DIRECTIONS: Nothing but the records, transcribed exactly, should appear in the answer; leave the pictures out.

TASK INPUT:
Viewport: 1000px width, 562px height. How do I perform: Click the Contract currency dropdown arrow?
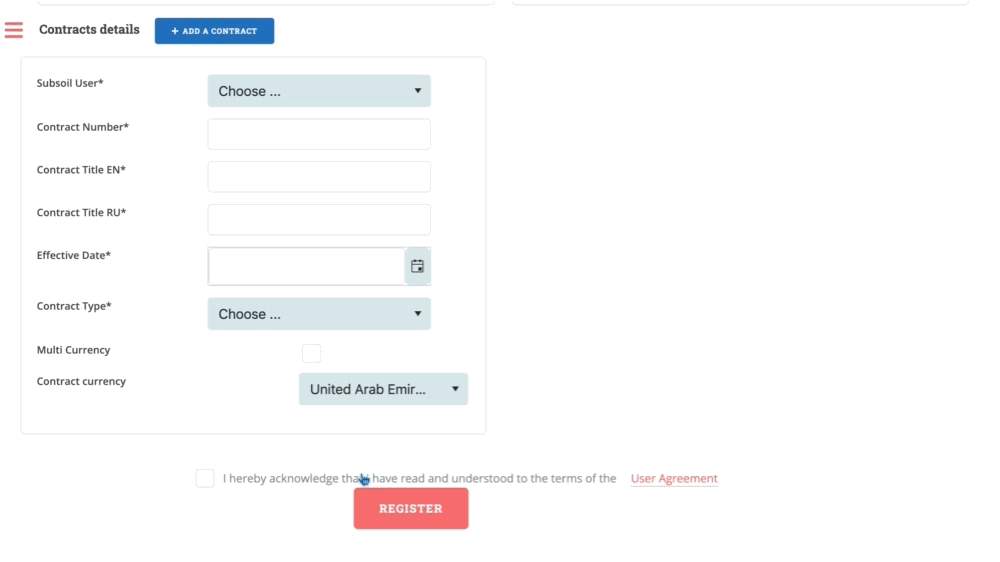(455, 389)
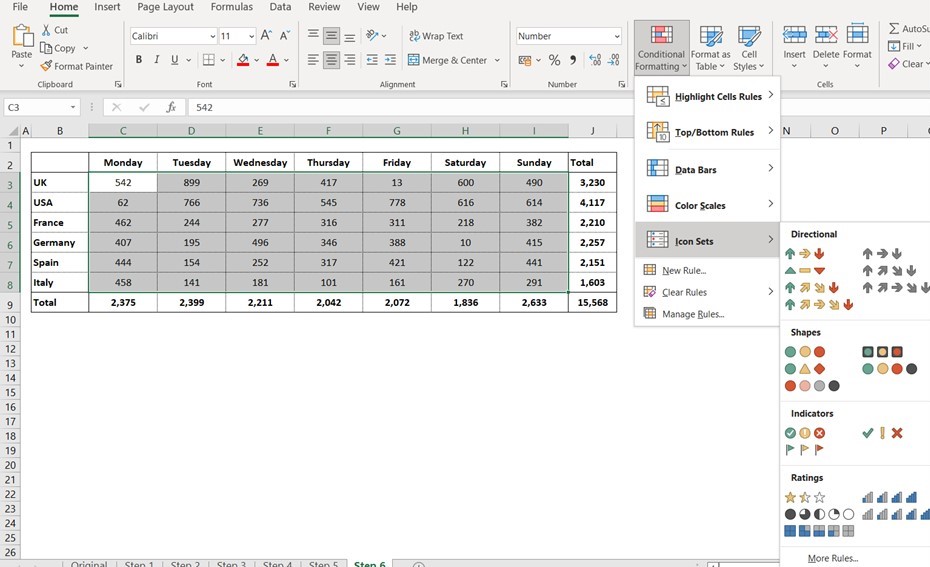The image size is (930, 567).
Task: Toggle Bold formatting
Action: pos(138,60)
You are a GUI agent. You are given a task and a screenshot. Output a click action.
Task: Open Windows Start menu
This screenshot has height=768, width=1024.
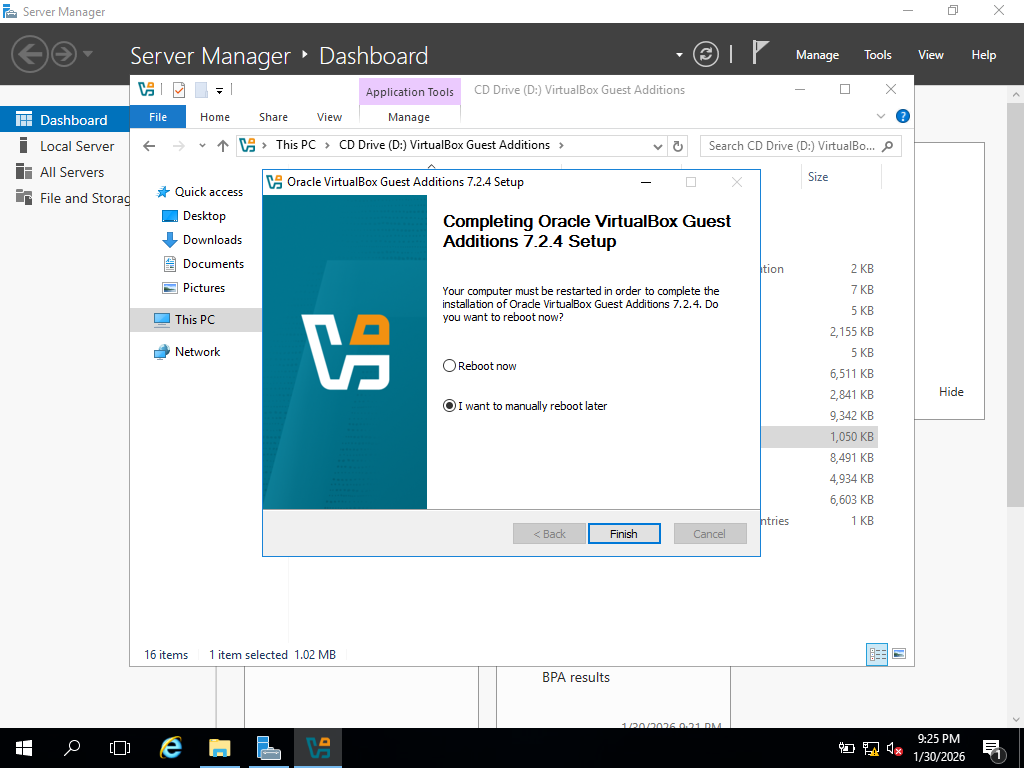(24, 747)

RESULT:
Viewport: 1000px width, 562px height. How do I perform: Click the Contract currency dropdown arrow?
(455, 389)
The image size is (930, 567).
Task: Toggle Bold formatting
Action: pos(138,60)
You are a GUI agent. You are given a task and a screenshot. Output a click action.
Task: Open Windows Start menu
This screenshot has height=768, width=1024.
(24, 747)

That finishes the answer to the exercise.